Suivront mille ans de calme... un spectacle d'A. PRELJOCAJ, par Adrien Duplay
Ce texte a été écrit dans le cadre d’un atelier d’écriture autour du spectacle donné pour Montpellier danse. Adrien m'a proposé de le publier sur le blog, ce que j'ai bien volontiers accepté... La critique, lorsqu'elle est bien écrite, est un genre littéraire !
Suivront mille ans de calme
Angelin PRELJOCAJ se confronte à la Russie éternelle. La compagnie emblématique du Bolchoï l’a invité l’an dernier pour une création où collaboraient les danseurs des deux compagnies, avec des représentations à Moscou et en France. Cette année il reprend le spectacle avec sa seule compagnie.
Il est servi par la musique musclée de Laurent Garnier, caméléon qui se transfigure au gré du ballet entre grilles rythmiques multiformes et reprises romantiques à peine trafiquées.
L’Apocalypse soulève le voile et nous révèle les replis de nos existences. Suivront mille ans de calme. Par les temps qui courent, il faut être sacrément optimiste !

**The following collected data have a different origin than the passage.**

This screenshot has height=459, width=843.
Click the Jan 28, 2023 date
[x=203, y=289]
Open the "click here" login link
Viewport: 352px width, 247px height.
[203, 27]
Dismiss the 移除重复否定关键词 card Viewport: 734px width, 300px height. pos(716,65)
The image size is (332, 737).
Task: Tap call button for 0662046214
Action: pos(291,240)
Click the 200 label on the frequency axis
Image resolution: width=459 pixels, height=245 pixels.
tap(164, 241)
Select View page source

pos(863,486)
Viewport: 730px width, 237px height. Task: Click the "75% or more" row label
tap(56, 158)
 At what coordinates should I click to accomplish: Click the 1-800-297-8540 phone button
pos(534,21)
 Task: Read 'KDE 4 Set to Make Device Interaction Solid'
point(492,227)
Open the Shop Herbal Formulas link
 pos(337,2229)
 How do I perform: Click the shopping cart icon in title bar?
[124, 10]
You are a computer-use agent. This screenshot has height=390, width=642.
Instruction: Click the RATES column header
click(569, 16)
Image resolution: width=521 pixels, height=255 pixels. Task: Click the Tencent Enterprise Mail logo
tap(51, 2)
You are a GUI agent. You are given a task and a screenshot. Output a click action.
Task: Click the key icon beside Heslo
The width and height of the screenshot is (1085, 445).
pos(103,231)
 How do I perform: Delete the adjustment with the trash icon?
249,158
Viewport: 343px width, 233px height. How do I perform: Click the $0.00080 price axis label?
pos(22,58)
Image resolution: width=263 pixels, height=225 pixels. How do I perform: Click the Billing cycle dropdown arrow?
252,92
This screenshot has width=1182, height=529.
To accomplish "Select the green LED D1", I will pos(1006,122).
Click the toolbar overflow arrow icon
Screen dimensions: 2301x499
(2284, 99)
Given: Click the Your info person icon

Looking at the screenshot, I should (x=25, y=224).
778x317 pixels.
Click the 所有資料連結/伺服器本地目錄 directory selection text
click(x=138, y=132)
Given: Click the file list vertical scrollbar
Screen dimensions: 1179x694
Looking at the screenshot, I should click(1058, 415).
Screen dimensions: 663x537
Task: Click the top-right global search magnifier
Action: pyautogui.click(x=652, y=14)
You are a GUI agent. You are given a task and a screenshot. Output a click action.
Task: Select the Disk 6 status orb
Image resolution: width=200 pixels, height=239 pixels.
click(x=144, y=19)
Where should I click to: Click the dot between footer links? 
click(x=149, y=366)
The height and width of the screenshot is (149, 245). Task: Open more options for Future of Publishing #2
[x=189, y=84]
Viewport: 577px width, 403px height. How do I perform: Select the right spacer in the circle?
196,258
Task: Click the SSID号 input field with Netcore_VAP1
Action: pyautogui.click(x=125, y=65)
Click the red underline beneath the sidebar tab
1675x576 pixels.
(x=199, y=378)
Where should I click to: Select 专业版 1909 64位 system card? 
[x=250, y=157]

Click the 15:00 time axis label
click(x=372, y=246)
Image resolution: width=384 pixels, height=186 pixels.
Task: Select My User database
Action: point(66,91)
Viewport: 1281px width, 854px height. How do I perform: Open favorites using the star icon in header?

Ainsi défilent les fragments de nos existences vécues ou rêvées. Foisonnement syncrétique, organique, activiste, machiniste dont les rouages bien huilés sont les muscles et les souples articulations des danseurs. Anges et diables vont se succéder, masques cérémoniels et regards démasqués, corps infatigables…
Des postures animales réveillent notre dégoût et notre fascination. De splendides bacchanales nous laissent frustrés et bêtement voyeurs sur nos sièges.
La machine revient, comme un antique métier à tisser, face à un bouffon hurlant. Les danseurs tournent et retournent des pages comme un défi à l’esprit. Danse insatiable dynamisée par des boucles percussives insistantes.
La femme prend toutes les couleurs de son destin. Spirituelle danseuse, amoureuse, araignée coincée par son Roméo masqué, pute provocante des bas quartiers, poupées démantibulées manipulées par des mégères.
En fin de parcours, catharsis sur les drapeaux des nations, lavés à grande eau. La purification tombe sur la scène comme une giboulée salvatrice. Scène finale de l’innocence retrouvée, où deux agneaux se joignent gentiment aux danseurs. Ni sauveur, ni bouc émissaire en vue.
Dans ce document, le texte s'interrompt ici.